Analyst Experience (HITL UI)
- Inbox view: RFQs grouped by confidence score.
- Draft packet: Editable shipment card, truck type rationale, pricing breakdown, and “Why this?” citations.
- Quick actions: Approve, request info, or customize terms.
- Feedback controls: Inline correction options with reason codes.
KPIs and ROI Framework
Operational KPIs
- Quote turnaround time
- Win rate by lane
- Gross margin per win and deviation from policy
- Analyst productivity (RFQs per hour)
- Disagreement rate by node
Financial Model (Template)
Let
V = RFQs per month
t-b = baseline minutes per RFQ
t-a = assisted minutes per RFQ
C-labor = cost per minute
ΔW = win-rate uplift
R = revenue per win
M = margin rate
C-inf = inference cost per RFQ
Monthly ROI:
Savings = V × (t-b – t-a) × C-labor
Uplift = V × ΔW × R × M
Net Benefit = Savings + Uplift – V × C-inf
Dashboards and spreadsheets populate these values for actual performance tracking.
Rollout and Adoption (Progressive Autonomy)
1. Discover and Design – Map SOPs, edge cases, and policy catalogs.
2. Pilot (HITL only) – Deploy explainable drafts, collect corrections, and measure metrics
3. Expand AI responsibility –
- Auto-fill low-risk fields with human approval.

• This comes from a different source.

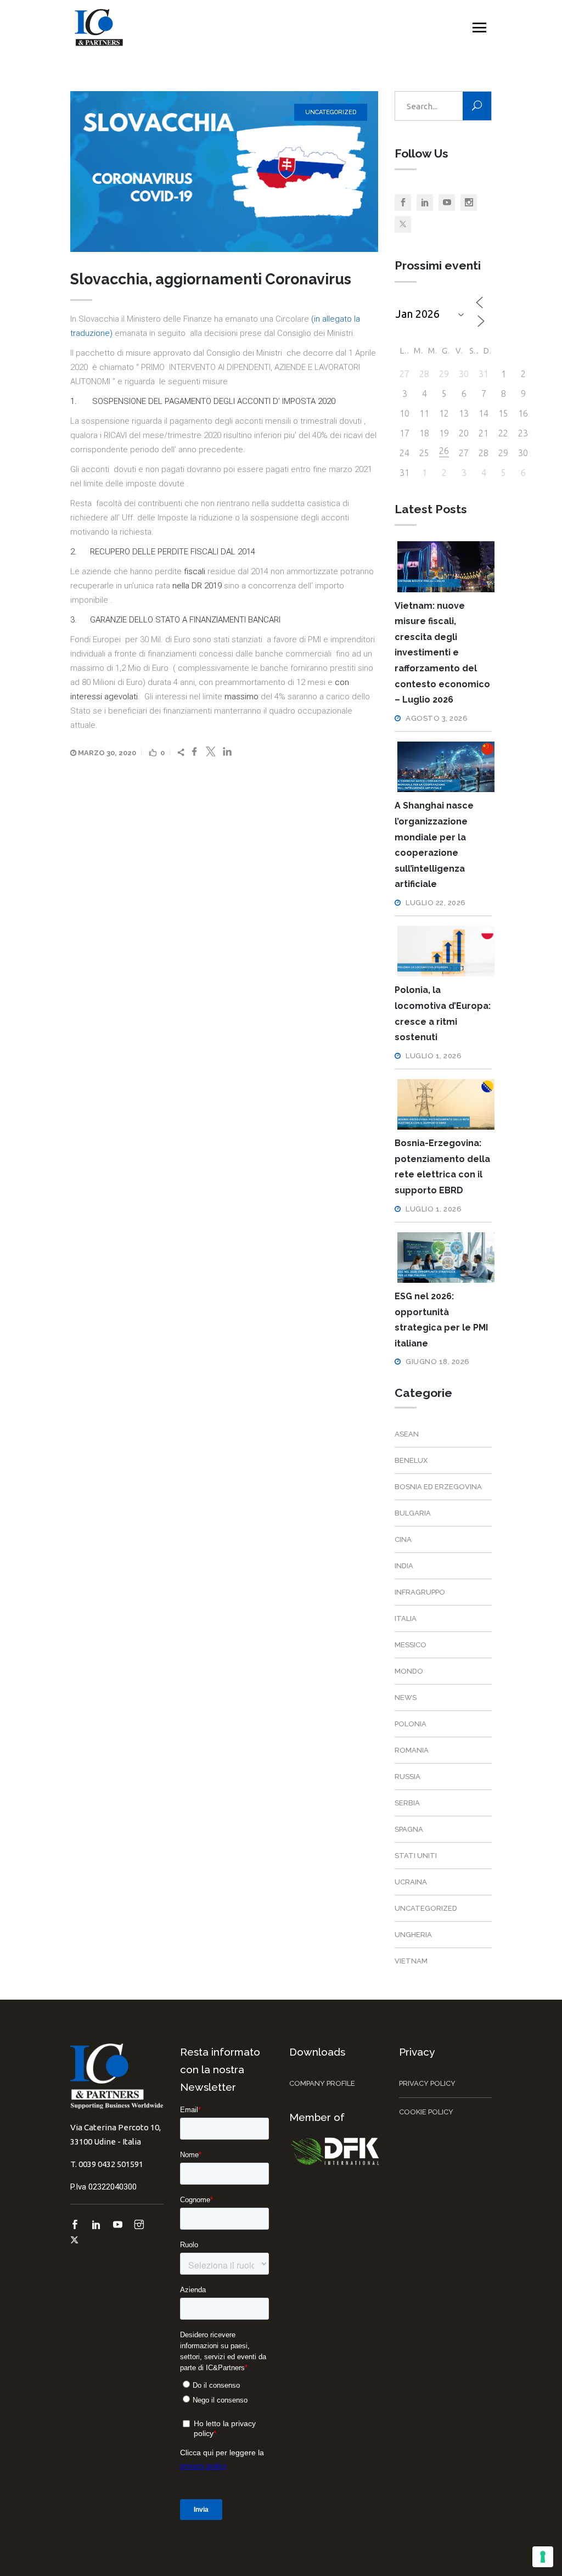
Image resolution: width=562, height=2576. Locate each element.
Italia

- Auto-route high-confidence RFQs.
- Maintain override capability
4. Institutionalize – Conduct quarterly audits, refresh KBs, and review routing.
Change Management
- In-app training, tooltips, and “Why this changed” notes accompany updates.
- Team scorecards in dashboards promote transparency and celebrate improvements.
Risks and Mitigations
| Risk |
Mitigation |
| Hallucinated surcharges |
Deterministic calculators ensure only valid fee types. |
| Prompt injection via email |
Structured prompts, allow-lists, and safety scans. |
| Sensitive data exposure |
De-identification, encryption, and retention controls. |
| Quality drift |
Node-level evaluations and periodic re-baselining. |
| Cost creep |
Operation-level metering and caching. |
| Legal or competitive data issues |
Ingest only with consent and compliance review. |
Example Node-Level Evaluation Suite
- Intent classification: Accuracy, false-negative rate, latency.

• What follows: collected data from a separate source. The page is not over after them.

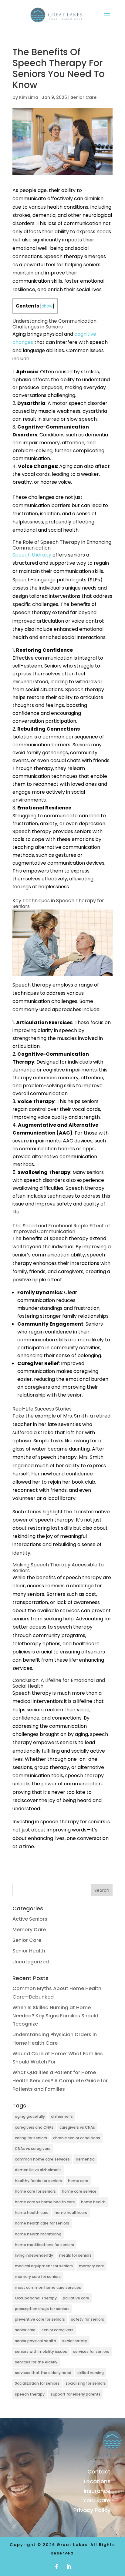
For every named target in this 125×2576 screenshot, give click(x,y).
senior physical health (35, 2340)
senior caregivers (57, 2329)
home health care (32, 2212)
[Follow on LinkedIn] (68, 2566)
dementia (85, 2159)
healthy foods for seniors (38, 2180)
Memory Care (29, 1929)
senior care (25, 2329)
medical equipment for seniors (44, 2265)
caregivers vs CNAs (77, 2127)
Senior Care (83, 97)
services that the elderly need (43, 2372)
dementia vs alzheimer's (38, 2169)
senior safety (74, 2340)
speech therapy (30, 2394)
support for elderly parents (76, 2394)
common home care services (42, 2159)
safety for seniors (87, 2319)
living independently (34, 2255)
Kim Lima (28, 97)
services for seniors (91, 2351)
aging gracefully (30, 2116)
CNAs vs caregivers (32, 2148)
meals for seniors (75, 2255)
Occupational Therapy (36, 2298)
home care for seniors (35, 2191)
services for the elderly (36, 2362)
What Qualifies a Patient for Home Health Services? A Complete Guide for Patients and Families (60, 2080)
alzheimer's (62, 2116)
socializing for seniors (86, 2383)
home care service (79, 2191)
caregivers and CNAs (34, 2127)
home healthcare (71, 2212)
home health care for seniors (42, 2223)
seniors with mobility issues (41, 2351)
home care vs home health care (45, 2201)
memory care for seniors (38, 2276)
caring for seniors (31, 2138)
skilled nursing (90, 2372)
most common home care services (48, 2287)
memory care (91, 2265)
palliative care (76, 2298)
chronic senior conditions (76, 2138)
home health (93, 2201)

- Field extraction: Precision, recall, and edit distance to ground truth.
- Truck type: Expert agreement and override frequency.
- Pricing rationale: Checklist completeness and explanation quality.
- End-to-end: Edit distance, turnaround time, and win rate on matched lanes.
Governance and Audit
- Model registry: Versioned prompts, models, and routing policies.
- Configuration as code: All surcharges, facilities, and policies stored in version control.
- Audit exports: Every quote includes inputs, retrieved sources, applied feedback, and edits.
Appendix A: Component Diagram (C4-Style)

Component Diagram
Channels → AI Services → Data Stores → Deterministic Engines → Business Systems Connections show data and process flow among these components.
Appendix B: Extraction Field Catalog (Starter)
- Pickup/Drop: Address, facility type, hours, access requirements.
- Cargo: Type, weight, dimensions, stackability, hazmat, temperature control, insurance.
- Constraints: Driver team, liftgate, residential delivery, appointment needs, detention limits.
- Route context: Mileage, tolls, and border crossings.
- Commercial terms: Incoterms, payment terms, reference numbers.
Appendix C: Policy Prompt (Skeleton)

System: You are a quoting co-pilot. Extract structured data only from approved enterprise sources.
Pass explicit inputs to deterministic calculators. Never create new fee types or unsupported claims.
Always cite retrieved sources.
Developer: Use the schema and required fields. If confidence is low, request clarification.
User:<email body>
Why This Approach Works
- Trustworthy - Transparent and auditable recommendations.
- Practical - Enhances analysts rather than replacing them.
- Economical - Model routing keeps costs predictable.
- Flexible - Vendor-neutral, modular design.
- Continuously improving - Feedback loops encode expertise without heavy retraining.